Error correction is, in my view, an elegant, simultaneous application of positive and negative feedback.
Error correction looks at the difference between the amp output and the amp input (taking into account of course the amp gain). Any difference is returned to the input and added to that input, in precisely the right amount to make the output identical to the input. Because the output is now identical to the input, distortion becomes ideally not just smaller, but zero. In practice, this will not happen, as the precision with which you can return the error and add it at the input is always less than perfect, but it is in theory possible. Also, whatever the load, the output stays correct, so it looks as if the output impedance is really zero (or close to it). This technique does not require that the amp (open loop) gain is very, very high. It is enough if the amp has a gain close to the final required gain, and then the ec fills in the missing fraction in the signal. See here for the conceptual approach.
So, when the dust settled, I realised that the embedded positive feedback in H.ec makes the forward loop (ideally) infinite, and that the nfb then takes over as in any high open loop gain amplifier. I build a few models of this amplifier and the real world (of course) follwed the theory pretty well. The amps even sounded very good! I wrote two construction articles about this amplifier and those were published by Elektor Electronics and AudioXpress. The Elektor articles can be downloaded for a small fee. The first two articles are about the amplifier itself, while the 3rd one describes the dual-slope safe operating area protection system. Boards and kits are available from Ward Maas.

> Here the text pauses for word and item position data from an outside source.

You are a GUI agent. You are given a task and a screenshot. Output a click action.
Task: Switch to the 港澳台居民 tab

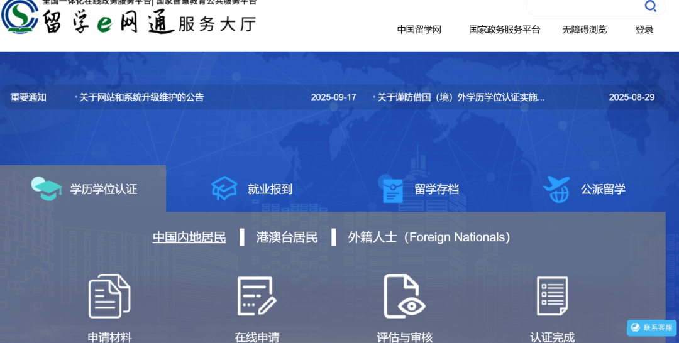(287, 237)
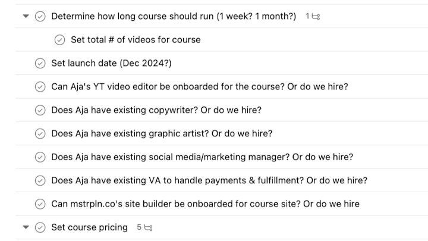Open the 'Set launch date (Dec 2024?)' task
This screenshot has width=428, height=241.
pos(111,63)
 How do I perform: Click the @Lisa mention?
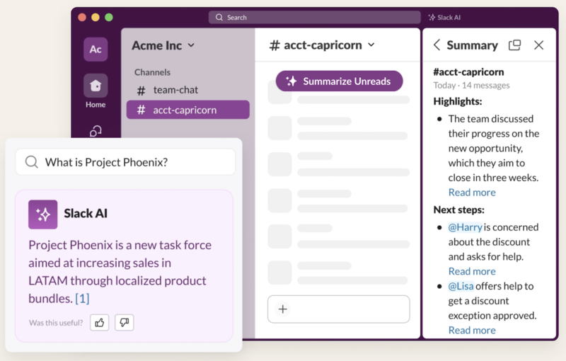point(461,286)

Stanislav Kucera build an interesting combination of the paX output stage preceded by a tube Aikido voltage amplification stage. We had some discussions about the output impedance of the Aikido, because the paX output stage requires a constant, well defined source impedance. In the end Standa used a buffer to interface the Aikido to the paX, as well as a servo to null out the paX offset DC. Standa kindly allowed me to postthe schematics of the Aikido stage and power supply and the adapted paX output stage.

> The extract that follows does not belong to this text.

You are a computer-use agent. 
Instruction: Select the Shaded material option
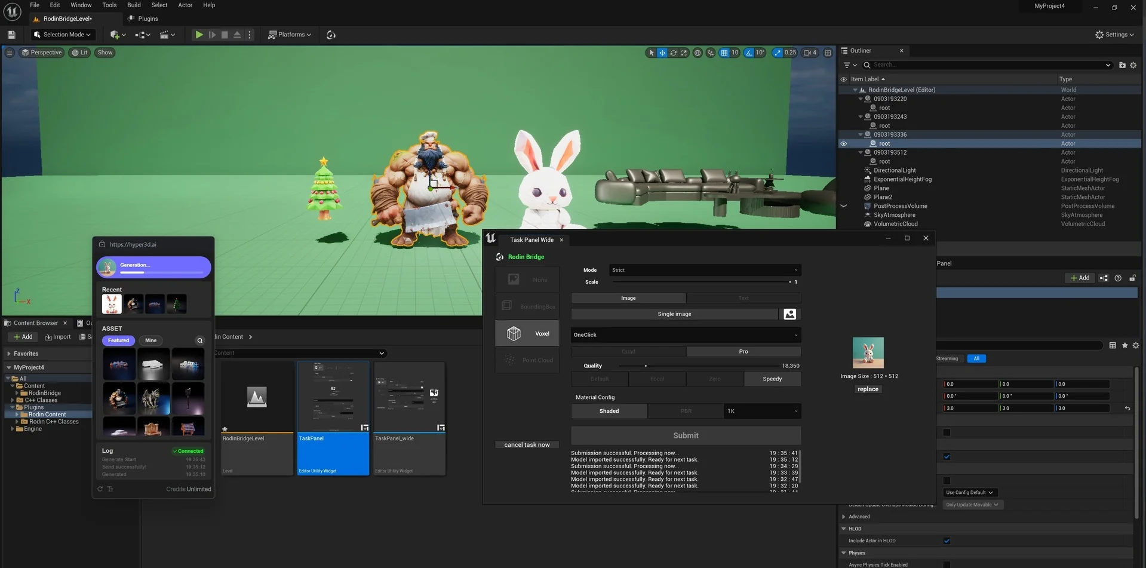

Running the paX at a lower supply voltage
A few people have asked for the necessary changes to run the amp at a lower supply voltage. The following changes need to be made for a supply voltage of +/-30VDC. That will give you an output power in 8 ohms of between 40 and 50 Watts.
Input buffer. Here, resistors R47, R48 need to be changed to keep sufficient current into the shunt zeners. Change the resistors to 1.2k ohms.
Vas stage. No changes necessary.
Output stage. A few changes are needed to keep enough current into the shunt zeners. Resistors R35, R36, R37, R38 need to be lowered. But, if they become too low, the time constant formed by these resistors and the bootstrap capacitors may become to small. So, to partially compensate for that, we lower D10, D11 to 12V zeners. Then, change R35, R36, R37, R38 to 499 ohms each. As a consequence, R44 need to be lowered to 6k.
Note that I have not tested this except for a quick DC verification. Still, I'd like to hear from you if you implement these changes.
If you run the amp at +/-30VDC in an active system, and with a speaker driver without a passive xover not lower than 4 ohms resistive, you can run it with a single output pair, if you want.
To leave out the outermost output devices (Q12 & Q13), the following components are not needed:
Q12, Q13, Q14, Q17, RV2; R22, R24, R26, R27, R30, R31, R52, R53; C2, C6, C13
If you use the XL spreadsheet to calculate the protection system values, note that with a single output pair you must use the single pair SOA
This comes as usual with the caveat that I have not tested this.